▶ _AIM OF THE EXERCISE_: The data that follows should be copied out exactly.

▶ _Saved data entries_:
******************************

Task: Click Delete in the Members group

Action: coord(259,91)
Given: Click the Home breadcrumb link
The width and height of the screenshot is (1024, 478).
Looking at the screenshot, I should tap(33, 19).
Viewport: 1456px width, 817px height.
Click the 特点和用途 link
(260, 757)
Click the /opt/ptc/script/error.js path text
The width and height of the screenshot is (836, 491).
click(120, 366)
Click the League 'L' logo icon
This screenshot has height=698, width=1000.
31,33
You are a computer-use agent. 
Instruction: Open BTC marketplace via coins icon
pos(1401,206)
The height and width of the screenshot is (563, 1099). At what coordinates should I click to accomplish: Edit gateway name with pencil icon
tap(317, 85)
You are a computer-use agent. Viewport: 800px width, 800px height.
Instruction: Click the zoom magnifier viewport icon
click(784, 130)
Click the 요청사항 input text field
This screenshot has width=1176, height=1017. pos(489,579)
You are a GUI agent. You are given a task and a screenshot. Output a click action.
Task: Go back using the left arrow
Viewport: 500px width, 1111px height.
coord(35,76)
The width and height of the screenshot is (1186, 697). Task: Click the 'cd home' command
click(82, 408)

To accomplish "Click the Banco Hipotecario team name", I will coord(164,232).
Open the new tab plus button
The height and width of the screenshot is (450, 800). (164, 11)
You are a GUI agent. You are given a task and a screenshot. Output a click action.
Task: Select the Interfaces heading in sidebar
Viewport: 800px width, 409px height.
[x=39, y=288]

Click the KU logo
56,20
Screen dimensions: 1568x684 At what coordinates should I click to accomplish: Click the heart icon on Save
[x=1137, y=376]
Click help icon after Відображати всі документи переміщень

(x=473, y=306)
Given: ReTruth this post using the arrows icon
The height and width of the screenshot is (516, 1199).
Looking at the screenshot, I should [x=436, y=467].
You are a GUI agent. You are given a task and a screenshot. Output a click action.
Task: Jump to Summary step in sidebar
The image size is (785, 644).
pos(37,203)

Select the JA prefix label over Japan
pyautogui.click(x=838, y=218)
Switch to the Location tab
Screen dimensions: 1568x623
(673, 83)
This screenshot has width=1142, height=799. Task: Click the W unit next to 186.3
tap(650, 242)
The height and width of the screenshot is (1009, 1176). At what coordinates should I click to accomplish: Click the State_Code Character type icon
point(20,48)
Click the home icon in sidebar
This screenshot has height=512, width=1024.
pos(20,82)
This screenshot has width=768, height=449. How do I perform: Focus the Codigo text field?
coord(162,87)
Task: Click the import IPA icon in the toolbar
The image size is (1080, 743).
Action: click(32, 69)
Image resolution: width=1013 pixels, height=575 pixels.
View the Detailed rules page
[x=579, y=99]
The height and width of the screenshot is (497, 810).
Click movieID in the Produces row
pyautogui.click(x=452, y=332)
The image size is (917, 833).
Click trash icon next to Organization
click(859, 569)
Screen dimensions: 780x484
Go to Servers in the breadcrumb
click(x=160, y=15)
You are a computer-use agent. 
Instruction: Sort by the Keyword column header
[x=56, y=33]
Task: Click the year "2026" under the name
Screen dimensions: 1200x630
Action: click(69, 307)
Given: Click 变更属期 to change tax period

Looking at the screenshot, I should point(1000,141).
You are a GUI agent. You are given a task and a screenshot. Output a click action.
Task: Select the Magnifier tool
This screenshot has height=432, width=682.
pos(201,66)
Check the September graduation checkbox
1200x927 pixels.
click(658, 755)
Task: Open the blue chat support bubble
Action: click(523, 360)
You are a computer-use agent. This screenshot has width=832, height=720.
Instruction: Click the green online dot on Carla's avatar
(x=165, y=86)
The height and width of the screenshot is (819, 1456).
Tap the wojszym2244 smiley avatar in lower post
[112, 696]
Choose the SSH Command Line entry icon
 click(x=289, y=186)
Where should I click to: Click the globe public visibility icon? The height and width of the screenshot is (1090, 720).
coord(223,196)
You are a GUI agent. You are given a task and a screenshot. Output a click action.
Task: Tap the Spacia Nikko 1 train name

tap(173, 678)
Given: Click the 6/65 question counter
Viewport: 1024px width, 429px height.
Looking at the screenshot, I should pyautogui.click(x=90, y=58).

******************************

▶ _SOLUTION_:
Task: Click Delete in the Members group

Action: coord(259,91)
Given: Click the Home breadcrumb link
The width and height of the screenshot is (1024, 478).
Looking at the screenshot, I should tap(33, 19).
Viewport: 1456px width, 817px height.
Click the 特点和用途 link
(260, 757)
Click the /opt/ptc/script/error.js path text
The width and height of the screenshot is (836, 491).
click(120, 366)
Click the League 'L' logo icon
This screenshot has height=698, width=1000.
31,33
You are a computer-use agent. 
Instruction: Open BTC marketplace via coins icon
pos(1401,206)
The height and width of the screenshot is (563, 1099). At what coordinates should I click to accomplish: Edit gateway name with pencil icon
tap(317, 85)
You are a computer-use agent. Viewport: 800px width, 800px height.
Instruction: Click the zoom magnifier viewport icon
click(784, 130)
Click the 요청사항 input text field
This screenshot has width=1176, height=1017. pos(489,579)
You are a GUI agent. You are given a task and a screenshot. Output a click action.
Task: Go back using the left arrow
Viewport: 500px width, 1111px height.
coord(35,76)
The width and height of the screenshot is (1186, 697). Task: Click the 'cd home' command
click(82, 408)

To accomplish "Click the Banco Hipotecario team name", I will coord(164,232).
Open the new tab plus button
The height and width of the screenshot is (450, 800). (164, 11)
You are a GUI agent. You are given a task and a screenshot. Output a click action.
Task: Select the Interfaces heading in sidebar
Viewport: 800px width, 409px height.
[x=39, y=288]

Click the KU logo
56,20
Screen dimensions: 1568x684 At what coordinates should I click to accomplish: Click the heart icon on Save
[x=1137, y=376]
Click help icon after Відображати всі документи переміщень

(x=473, y=306)
Given: ReTruth this post using the arrows icon
The height and width of the screenshot is (516, 1199).
Looking at the screenshot, I should [x=436, y=467].
You are a GUI agent. You are given a task and a screenshot. Output a click action.
Task: Jump to Summary step in sidebar
The image size is (785, 644).
pos(37,203)

Select the JA prefix label over Japan
pyautogui.click(x=838, y=218)
Switch to the Location tab
Screen dimensions: 1568x623
(673, 83)
This screenshot has width=1142, height=799. Task: Click the W unit next to 186.3
tap(650, 242)
The height and width of the screenshot is (1009, 1176). At what coordinates should I click to accomplish: Click the State_Code Character type icon
point(20,48)
Click the home icon in sidebar
This screenshot has height=512, width=1024.
pos(20,82)
This screenshot has width=768, height=449. How do I perform: Focus the Codigo text field?
coord(162,87)
Task: Click the import IPA icon in the toolbar
The image size is (1080, 743).
Action: click(32, 69)
Image resolution: width=1013 pixels, height=575 pixels.
View the Detailed rules page
[x=579, y=99]
The height and width of the screenshot is (497, 810).
Click movieID in the Produces row
pyautogui.click(x=452, y=332)
The image size is (917, 833).
Click trash icon next to Organization
click(859, 569)
Screen dimensions: 780x484
Go to Servers in the breadcrumb
click(x=160, y=15)
You are a computer-use agent. 
Instruction: Sort by the Keyword column header
[x=56, y=33]
Task: Click the year "2026" under the name
Screen dimensions: 1200x630
Action: click(69, 307)
Given: Click 变更属期 to change tax period

Looking at the screenshot, I should point(1000,141).
You are a GUI agent. You are given a task and a screenshot. Output a click action.
Task: Select the Magnifier tool
This screenshot has height=432, width=682.
pos(201,66)
Check the September graduation checkbox
1200x927 pixels.
click(658, 755)
Task: Open the blue chat support bubble
Action: click(523, 360)
You are a computer-use agent. This screenshot has width=832, height=720.
Instruction: Click the green online dot on Carla's avatar
(x=165, y=86)
The height and width of the screenshot is (819, 1456).
Tap the wojszym2244 smiley avatar in lower post
[112, 696]
Choose the SSH Command Line entry icon
 click(x=289, y=186)
Where should I click to: Click the globe public visibility icon? The height and width of the screenshot is (1090, 720).
coord(223,196)
You are a GUI agent. You are given a task and a screenshot. Output a click action.
Task: Tap the Spacia Nikko 1 train name

tap(173, 678)
Given: Click the 6/65 question counter
Viewport: 1024px width, 429px height.
Looking at the screenshot, I should pyautogui.click(x=90, y=58).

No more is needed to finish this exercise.